Model Optimizer mainly focuses on model optimization, currently supporting model training, quantization, distillation, and pruning. For convenience, we provide different configuration files to support the above abilities. Users only need to use the default configuration or change the configuration file according to specific needs to realize the optimization of the model. It can be used quickly without knowing the implementation details. The four optimization methods will be described below.
We tested the PTQ(Post Training Quantization) quantization of different models and used FakeQuantize in PyTorch to count the quantization data, where the observer uses minmax and percentile. The table below shows the test results of the models. Note that activations use the same observer as weights unless otherwise noted.

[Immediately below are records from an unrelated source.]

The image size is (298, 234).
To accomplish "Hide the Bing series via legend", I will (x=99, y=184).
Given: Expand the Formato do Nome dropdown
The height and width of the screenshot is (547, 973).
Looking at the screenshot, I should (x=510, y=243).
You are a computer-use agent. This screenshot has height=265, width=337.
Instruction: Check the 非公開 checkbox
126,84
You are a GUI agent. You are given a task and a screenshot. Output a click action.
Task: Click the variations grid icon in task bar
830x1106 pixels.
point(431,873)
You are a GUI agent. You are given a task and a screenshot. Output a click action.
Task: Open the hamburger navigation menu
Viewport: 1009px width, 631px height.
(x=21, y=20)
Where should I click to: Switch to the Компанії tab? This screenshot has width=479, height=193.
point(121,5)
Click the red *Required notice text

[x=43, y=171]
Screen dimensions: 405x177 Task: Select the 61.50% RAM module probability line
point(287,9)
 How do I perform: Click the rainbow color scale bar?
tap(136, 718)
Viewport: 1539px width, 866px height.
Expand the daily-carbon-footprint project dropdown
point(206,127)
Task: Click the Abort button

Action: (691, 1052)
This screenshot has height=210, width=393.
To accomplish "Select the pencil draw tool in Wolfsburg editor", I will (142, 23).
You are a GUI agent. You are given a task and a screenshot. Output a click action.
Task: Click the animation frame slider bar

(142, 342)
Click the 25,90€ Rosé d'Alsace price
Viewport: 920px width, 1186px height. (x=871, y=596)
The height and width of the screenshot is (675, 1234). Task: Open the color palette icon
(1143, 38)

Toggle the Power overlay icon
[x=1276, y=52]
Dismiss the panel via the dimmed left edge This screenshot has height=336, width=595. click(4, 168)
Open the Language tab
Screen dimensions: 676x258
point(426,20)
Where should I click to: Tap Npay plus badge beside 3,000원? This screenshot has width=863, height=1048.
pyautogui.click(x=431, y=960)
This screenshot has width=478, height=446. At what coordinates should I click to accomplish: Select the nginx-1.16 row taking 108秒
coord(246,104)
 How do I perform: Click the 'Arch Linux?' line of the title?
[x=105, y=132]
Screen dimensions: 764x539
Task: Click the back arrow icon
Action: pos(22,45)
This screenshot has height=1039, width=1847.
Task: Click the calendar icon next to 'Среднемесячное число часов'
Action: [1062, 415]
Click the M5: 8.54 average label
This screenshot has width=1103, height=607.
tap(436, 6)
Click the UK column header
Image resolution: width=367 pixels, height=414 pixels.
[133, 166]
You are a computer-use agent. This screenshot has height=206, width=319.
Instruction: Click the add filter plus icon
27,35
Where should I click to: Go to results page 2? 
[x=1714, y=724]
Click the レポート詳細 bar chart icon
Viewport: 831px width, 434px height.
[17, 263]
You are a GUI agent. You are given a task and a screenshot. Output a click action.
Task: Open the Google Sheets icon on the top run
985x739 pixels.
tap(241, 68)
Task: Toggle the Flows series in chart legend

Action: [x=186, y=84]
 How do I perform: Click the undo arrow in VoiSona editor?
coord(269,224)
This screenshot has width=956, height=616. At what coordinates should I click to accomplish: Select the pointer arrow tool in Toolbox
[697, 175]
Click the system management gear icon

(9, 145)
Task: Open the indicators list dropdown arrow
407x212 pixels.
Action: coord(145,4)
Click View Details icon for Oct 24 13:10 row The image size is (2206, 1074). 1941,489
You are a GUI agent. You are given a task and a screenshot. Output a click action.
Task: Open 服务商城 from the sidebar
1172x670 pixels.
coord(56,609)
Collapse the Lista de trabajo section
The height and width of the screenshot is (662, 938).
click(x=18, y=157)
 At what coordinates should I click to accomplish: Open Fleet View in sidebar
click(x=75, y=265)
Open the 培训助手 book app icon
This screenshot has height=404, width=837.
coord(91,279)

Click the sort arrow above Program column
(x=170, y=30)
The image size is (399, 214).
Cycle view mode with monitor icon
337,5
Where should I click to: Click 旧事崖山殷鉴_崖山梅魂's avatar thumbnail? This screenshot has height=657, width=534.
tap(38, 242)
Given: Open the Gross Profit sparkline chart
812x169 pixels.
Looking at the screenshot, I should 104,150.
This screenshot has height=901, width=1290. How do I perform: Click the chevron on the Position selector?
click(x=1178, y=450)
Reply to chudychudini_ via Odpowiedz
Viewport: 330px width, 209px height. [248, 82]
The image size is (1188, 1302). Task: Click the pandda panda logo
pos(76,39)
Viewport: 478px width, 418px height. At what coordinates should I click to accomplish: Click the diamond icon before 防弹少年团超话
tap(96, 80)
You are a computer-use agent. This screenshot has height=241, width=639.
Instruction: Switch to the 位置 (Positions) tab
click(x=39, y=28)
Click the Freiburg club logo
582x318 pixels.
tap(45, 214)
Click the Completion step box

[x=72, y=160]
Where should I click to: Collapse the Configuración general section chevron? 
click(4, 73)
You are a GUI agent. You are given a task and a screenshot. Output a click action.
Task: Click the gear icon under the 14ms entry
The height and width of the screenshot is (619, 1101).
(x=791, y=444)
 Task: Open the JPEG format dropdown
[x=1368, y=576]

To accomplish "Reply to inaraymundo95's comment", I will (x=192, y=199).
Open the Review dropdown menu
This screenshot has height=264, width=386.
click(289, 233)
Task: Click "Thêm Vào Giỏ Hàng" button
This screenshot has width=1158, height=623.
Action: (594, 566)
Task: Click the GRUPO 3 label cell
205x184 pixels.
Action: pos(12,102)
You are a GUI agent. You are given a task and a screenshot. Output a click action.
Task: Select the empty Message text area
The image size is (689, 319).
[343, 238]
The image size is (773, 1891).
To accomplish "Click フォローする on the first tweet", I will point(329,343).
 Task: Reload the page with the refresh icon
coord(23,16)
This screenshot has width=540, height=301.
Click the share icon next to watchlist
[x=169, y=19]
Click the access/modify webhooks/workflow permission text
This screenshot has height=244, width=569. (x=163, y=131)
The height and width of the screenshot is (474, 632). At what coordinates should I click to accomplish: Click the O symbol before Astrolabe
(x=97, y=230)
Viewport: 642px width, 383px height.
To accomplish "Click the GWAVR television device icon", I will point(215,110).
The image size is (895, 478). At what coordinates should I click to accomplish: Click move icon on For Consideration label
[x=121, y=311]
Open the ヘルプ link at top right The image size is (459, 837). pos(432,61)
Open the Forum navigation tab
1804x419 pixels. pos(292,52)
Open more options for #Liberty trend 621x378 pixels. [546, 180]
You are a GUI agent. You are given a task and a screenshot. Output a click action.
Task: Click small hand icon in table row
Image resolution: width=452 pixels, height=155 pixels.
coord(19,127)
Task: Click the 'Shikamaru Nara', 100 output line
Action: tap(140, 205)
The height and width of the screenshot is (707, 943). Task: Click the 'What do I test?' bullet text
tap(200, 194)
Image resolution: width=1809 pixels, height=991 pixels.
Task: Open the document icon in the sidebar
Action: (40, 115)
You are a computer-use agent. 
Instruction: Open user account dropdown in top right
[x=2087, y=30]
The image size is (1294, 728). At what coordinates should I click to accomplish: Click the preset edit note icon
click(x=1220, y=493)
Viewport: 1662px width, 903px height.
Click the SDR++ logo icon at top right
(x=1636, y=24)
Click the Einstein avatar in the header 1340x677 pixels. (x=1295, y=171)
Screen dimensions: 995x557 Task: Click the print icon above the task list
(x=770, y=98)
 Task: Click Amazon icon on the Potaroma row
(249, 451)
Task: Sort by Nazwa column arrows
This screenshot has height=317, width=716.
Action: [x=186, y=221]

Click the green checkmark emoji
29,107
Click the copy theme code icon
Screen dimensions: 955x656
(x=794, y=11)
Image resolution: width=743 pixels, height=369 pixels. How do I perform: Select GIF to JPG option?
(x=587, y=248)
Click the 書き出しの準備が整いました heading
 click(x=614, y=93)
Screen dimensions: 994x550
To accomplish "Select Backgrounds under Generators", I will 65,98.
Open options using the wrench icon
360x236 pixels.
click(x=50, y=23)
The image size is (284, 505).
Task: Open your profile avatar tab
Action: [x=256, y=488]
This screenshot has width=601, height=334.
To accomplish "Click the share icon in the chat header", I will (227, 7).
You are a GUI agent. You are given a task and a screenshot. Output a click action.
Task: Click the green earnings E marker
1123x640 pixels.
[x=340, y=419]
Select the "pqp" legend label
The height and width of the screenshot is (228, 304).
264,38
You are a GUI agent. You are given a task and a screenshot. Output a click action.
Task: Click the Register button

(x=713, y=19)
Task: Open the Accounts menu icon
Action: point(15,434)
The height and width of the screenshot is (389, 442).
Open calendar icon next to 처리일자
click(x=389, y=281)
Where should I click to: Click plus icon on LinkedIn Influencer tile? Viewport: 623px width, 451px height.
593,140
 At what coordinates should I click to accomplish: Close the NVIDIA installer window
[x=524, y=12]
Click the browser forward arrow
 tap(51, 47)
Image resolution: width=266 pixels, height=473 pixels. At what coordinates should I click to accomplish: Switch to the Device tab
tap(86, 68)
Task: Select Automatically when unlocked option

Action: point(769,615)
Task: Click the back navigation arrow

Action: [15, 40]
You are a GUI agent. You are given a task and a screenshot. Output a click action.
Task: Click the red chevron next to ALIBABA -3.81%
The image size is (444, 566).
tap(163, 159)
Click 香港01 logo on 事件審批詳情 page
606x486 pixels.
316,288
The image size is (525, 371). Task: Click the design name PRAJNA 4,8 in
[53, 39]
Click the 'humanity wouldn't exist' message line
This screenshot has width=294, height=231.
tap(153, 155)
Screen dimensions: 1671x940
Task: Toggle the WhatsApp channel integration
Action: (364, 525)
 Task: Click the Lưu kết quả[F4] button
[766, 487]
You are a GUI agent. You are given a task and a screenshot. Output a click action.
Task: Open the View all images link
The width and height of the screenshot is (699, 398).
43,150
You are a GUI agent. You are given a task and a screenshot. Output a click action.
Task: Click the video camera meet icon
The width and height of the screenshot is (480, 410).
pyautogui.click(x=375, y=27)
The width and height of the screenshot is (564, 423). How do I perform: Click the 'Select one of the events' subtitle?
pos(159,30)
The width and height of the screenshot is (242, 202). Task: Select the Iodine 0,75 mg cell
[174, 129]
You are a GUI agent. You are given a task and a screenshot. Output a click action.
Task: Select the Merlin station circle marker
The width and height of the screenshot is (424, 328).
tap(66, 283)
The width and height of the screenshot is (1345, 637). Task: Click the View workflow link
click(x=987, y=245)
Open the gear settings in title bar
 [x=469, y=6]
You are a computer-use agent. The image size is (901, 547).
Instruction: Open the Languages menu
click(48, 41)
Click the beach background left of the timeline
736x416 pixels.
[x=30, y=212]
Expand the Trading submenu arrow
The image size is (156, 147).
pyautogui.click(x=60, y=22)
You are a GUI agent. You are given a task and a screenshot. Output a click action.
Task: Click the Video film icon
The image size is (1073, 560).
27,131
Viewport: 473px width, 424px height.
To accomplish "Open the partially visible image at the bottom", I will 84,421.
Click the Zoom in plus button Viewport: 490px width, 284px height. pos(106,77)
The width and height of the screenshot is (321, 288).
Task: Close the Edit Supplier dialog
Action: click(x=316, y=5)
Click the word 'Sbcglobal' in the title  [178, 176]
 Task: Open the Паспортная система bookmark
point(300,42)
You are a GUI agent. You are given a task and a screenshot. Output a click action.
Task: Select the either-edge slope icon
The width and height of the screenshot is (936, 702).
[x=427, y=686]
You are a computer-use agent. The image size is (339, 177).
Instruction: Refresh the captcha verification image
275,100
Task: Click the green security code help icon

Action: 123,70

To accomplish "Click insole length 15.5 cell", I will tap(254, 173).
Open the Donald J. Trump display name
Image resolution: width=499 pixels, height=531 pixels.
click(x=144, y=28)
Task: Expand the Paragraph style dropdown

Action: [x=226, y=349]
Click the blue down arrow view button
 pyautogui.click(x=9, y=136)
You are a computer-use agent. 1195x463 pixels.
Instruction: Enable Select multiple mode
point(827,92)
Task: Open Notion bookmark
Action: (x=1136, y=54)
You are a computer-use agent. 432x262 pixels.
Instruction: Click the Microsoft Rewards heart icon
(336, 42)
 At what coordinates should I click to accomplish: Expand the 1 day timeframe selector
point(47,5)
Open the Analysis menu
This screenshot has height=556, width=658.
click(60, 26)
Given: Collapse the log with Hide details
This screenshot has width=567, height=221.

models\infer acc | FP32 | JIT(minmax) | TVM (minmax) | TensorRT(act=percentile,weight=minmax) |
---|---|---|---|---|
resnet18 | 69.758 | 69.274 | 69.500 | 69.56 |
resnet50 | 76.13 | 75.580 | 75.612 | 75.99 |
mobilenetv2 | 71.878 | 70.730(act=percentile) | 70.816 | 71.11 |
For AutoSlim, we give the pruning effect of the resnet50 model on the ImageNet dataset.
FLOPs(G) | Params(M) | Size(MB) | Top-1 | Acc | Input Size |
---|---|---|---|---|---|
ResNet5 | 4.12 | 25.56 | 98 | 77.39% | 224 |
ResNet-50 0.75× | 2.35 | 14.77 | 57 | 75.87% | 224 |
ResNet-50 0.5× | 1.07 | 6.92 | 27 | 72.75% | 224 |
ResNet-50 0.35× | 0.56 | 3.57 | 14 | 69.05% | 224 |
AutoSlim-ResNet-50 | 3.04(-26.2%) | 23.17 | 89 | 77.53%(+0.14%) | 224 |
AutoSlim-ResNet-50 | 2.03(-13.6%) | 18.95 | 73 | 75.77%(-0.1%) | 224 |
AutoSlim-ResNet-50 | 1.02(-4.7%) | 10.24 | 39 | 73.16%(+0.41%) | 224 |
AutoSlim-ResNet-50 | 0.59(+5.4%) | 6.70 | 26 | 70.90%(+1.85%) | 224 |
The following table shows the effect of AutoSlim on YOLOv5m backbone pruning.
FLOPs(G) | Params(M) | Size(MB) | mAPval 0.5:0.95 | Input Size |
---|---|---|---|---|
YOLOv5m | 24.5 | 21.2 | 81 | 44.4 |
AutoSlim-YOLOv5m | 16.7(-31.8%) | 17.8(-16%) | 69(-14.8%) | 42.0(-2.4) |
In addition, we tested the time consumption of ResNet50 using the AutoSlim algorithm on 8 x v100 GPUs using different methods.
steps | baseline spend time(hours) | apex spend time(hours) | apex,96×96 spend time(hours) | Input Size |
---|---|---|---|---|
supernet training | 28 | 17.4(-37.9%) | 6.25(-77.7%) | 96 |
searching sub-network | 113 | 73(-35.4%) | 43.75(-61.3%) | 96 |
AutoSlim-ResNet-50-3G | retrain | 11.8 | 9.8(-16.9%) | 9.8(-16.9%) |
AutoSlim-ResNet-50-1G | retrain | 9.8 | 9.8(0%) | 9.8(0%) |
The framework provides an easy model training solution and supports the training of Timm, TorchVision, and custom models. To speed up training, we also support model training on a single node that has multiple GPUs or multiple nodes.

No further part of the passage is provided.